Foto: Orlando Luis Pardo

En Cuba, el derecho de reunión y manifestación está reconocido en la Constitución, aunque no está definido. La legislación penal lo protege mediante la tipificación de conductas que atenta contra su legítima ejecución. Sin embargo, remite a disposiciones jurídicas sobre la materia, para sancionar a los que impidan el ejercicio de esta facultad y a los que la ejerzan de forma ilícita.

Sin embargo, en nuestra legislación no existe ninguna disposición jurídica que regule el contenido y alcance del derecho de reunión y manifestación, no obstante, ser frecuentes los desfiles por céntricas avenidas, todos convocados y organizados, por el propio gobierno y con un marcado carácter político-ideológico.

La ausencia de legislación al respecto, fue lo que obligó al gobierno cubano, representado por miembros del Ministerio del Interior, a hacer referencia, en un comunicado verbal a las Damas de Blanco, a la práctica internacional y no a una disposición jurídica de su sistema legal, para justificar su decisión de restringir en grado sumo, el ejercicio del derecho de manifestación a estas mujeres.

“De acuerdo a la práctica internacional, solo se practicará un recorrido en el área de la Iglesia de Santa Rita de Casia, desde la calle 30 hasta 22, por el Paseo Central sin afectar el tránsito, con la participación de las Damas de Blanco y diez de apoyo. En cada ocasión que se vaya a utilizar ese escenario, la responsable o asignada, lo informará a la PNR (Policía Nacional Revolucionaria) de la calle Zanja, 72 horas antes…” (El Oficial de alto rango de la Seguridad del Estado, nombrado “Samper”, permitió a Laura Pollán, copiar un fragmento)

Las Damas de blanco están constituidas por un grupo de mujeres que asisten a misas, en diferentes Iglesias católicas de la capital, para orar en favor de sus familiares, en su mayoría presos políticos encarcelados en lo que se conoce como la Primavera Negra del 2003.

Caminan el trayecto de ida y regreso hacia los templos, en silencio, vestidas de blanco y con gladiolos en las manos. Junto a ellas transitan otras féminas, que en solidaridad exigen igualmente la liberación de los presos de conciencia, catalogadas como Damas de Blanco de apoyo.

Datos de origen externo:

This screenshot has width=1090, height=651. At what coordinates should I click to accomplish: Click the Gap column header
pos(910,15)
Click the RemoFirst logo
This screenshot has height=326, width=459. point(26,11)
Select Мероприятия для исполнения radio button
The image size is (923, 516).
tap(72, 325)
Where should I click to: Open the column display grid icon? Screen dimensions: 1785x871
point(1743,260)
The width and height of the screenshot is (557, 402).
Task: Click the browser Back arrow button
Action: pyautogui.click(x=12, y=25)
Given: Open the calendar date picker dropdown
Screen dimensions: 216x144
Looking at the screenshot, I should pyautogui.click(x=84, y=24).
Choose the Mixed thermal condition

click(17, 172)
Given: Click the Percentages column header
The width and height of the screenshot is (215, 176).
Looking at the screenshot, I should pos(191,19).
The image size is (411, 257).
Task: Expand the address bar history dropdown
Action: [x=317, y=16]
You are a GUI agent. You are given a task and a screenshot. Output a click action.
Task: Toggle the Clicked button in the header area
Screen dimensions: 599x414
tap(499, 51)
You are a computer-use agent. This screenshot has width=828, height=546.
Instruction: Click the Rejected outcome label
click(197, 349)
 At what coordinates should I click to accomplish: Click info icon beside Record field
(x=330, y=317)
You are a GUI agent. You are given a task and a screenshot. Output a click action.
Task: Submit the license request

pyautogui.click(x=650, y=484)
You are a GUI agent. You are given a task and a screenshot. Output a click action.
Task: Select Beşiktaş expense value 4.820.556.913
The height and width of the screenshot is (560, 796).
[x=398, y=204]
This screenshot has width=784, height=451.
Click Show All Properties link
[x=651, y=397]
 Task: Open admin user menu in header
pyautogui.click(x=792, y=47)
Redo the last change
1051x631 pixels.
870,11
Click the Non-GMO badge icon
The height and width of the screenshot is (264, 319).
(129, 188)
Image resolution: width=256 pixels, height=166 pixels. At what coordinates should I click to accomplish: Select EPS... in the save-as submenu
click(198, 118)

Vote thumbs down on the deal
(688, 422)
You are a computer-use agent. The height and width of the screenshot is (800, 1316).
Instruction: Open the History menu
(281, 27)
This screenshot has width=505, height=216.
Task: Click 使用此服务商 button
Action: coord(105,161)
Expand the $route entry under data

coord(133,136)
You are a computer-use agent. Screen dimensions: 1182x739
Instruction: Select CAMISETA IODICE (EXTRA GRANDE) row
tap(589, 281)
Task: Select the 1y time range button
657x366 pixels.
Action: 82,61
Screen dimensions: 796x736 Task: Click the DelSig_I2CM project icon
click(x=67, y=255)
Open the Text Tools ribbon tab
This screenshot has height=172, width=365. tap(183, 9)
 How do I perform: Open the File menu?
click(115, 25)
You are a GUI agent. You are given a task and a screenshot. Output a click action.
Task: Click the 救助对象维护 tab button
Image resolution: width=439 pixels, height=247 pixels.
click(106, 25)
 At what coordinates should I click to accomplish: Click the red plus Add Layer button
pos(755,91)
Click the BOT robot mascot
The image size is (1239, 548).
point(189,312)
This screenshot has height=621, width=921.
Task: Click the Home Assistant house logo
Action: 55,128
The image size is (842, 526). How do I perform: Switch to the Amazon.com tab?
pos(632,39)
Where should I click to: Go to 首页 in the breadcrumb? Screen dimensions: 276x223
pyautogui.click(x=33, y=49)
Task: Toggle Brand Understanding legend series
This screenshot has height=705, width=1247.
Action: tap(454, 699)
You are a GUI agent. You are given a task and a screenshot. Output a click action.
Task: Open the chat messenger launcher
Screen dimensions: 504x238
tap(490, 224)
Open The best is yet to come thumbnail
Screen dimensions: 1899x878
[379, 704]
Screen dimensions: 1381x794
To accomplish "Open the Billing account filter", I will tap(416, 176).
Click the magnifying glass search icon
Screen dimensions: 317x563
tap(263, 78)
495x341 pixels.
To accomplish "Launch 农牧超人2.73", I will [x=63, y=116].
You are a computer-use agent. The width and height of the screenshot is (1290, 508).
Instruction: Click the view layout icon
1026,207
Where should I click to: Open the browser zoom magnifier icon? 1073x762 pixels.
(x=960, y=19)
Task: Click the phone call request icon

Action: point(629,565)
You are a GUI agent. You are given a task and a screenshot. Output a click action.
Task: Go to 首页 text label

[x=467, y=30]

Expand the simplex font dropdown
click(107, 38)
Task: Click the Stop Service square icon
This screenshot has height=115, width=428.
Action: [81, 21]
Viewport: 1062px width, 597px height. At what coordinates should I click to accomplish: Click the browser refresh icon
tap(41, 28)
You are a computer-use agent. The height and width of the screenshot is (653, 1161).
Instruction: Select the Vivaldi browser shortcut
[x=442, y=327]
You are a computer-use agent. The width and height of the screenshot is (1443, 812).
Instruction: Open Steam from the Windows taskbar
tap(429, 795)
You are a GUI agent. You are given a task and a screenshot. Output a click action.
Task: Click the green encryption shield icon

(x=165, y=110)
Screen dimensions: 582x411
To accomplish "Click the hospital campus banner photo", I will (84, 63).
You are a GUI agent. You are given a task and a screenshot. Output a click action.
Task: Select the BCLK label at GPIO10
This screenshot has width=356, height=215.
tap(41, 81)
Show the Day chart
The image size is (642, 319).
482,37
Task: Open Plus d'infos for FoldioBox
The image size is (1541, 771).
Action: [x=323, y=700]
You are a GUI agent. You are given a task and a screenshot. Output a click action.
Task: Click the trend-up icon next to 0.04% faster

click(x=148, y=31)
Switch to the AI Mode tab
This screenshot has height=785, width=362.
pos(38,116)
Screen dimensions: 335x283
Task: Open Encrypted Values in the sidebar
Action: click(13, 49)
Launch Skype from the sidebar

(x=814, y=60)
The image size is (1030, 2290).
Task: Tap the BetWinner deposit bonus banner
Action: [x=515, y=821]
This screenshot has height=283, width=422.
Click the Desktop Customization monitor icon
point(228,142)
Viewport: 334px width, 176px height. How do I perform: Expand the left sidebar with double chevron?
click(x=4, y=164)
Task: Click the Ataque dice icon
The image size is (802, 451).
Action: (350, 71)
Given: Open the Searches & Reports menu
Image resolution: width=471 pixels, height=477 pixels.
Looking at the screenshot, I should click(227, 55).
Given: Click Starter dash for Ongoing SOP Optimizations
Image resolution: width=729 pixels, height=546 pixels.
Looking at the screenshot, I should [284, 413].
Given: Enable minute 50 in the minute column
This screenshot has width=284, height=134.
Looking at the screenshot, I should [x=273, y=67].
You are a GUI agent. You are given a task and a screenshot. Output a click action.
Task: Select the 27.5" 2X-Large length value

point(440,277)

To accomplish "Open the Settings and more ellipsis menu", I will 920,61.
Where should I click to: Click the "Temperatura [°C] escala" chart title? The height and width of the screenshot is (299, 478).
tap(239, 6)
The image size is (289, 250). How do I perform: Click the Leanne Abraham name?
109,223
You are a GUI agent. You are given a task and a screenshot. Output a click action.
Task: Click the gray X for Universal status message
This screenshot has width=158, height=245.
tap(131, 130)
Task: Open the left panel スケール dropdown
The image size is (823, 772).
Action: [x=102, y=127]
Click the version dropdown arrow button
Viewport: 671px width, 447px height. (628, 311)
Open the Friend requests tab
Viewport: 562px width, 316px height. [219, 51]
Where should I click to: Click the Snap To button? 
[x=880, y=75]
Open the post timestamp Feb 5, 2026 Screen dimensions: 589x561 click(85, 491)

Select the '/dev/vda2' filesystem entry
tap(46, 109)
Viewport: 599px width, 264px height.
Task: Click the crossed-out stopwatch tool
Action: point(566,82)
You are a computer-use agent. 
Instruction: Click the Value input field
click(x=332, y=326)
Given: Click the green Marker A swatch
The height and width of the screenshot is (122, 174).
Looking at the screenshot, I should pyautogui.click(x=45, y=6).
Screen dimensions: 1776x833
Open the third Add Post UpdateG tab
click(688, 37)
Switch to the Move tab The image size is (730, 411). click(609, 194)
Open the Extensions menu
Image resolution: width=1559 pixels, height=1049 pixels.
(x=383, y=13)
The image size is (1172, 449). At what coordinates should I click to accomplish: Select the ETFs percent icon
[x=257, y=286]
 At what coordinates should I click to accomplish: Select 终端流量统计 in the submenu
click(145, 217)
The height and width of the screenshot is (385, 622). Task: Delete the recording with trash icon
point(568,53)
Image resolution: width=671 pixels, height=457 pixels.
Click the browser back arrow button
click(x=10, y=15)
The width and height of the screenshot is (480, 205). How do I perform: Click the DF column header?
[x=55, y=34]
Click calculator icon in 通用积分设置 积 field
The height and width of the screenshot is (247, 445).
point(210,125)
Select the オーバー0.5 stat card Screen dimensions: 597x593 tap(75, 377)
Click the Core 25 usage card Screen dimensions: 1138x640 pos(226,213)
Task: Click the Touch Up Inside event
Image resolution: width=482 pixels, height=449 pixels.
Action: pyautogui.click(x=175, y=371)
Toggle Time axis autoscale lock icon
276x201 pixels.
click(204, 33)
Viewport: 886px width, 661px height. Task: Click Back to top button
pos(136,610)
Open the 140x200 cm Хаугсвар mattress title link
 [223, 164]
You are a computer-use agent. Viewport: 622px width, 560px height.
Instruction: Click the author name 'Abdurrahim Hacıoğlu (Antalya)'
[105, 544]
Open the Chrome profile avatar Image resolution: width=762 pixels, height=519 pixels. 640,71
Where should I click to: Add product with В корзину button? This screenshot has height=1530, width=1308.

Sin embargo, a nivel mundial, el derecho de reunión y manifestación se regula de forma general en instrumentos jurídicos de las Naciones Unidas. Es decir, se establecen los principios o requisitos esenciales que permiten realizar el derecho. Le corresponde a cada estado reglamentar en su legislación, los requisitos necesarios para ejercer los mismos.

En ese sentido no puede hablarse de una práctica internacional uniforme, respecto a la regulación legal de esta prerrogativa humana. Lo que más pudiera apreciarse, son los elementos comunes utilizados por los diferentes gobiernos, para regular jurídicamente el derecho de reunión y manifestación, dentro de sus territorios.

No obstante, es una desvergüenza hacer referencia a una práctica internacional, si de derechos humanos se trata, cuando los máximos representantes del gobierno cubano, no se han decidido a ratificar los tratados internacionales en la materia. Mucho más aun, cuando considera que las exigencias de respeto a los mismos dentro de la Isla, por parte de los diferentes gobiernos democráticos del mundo, constituyen condicionamientos e imposiciones inaceptables.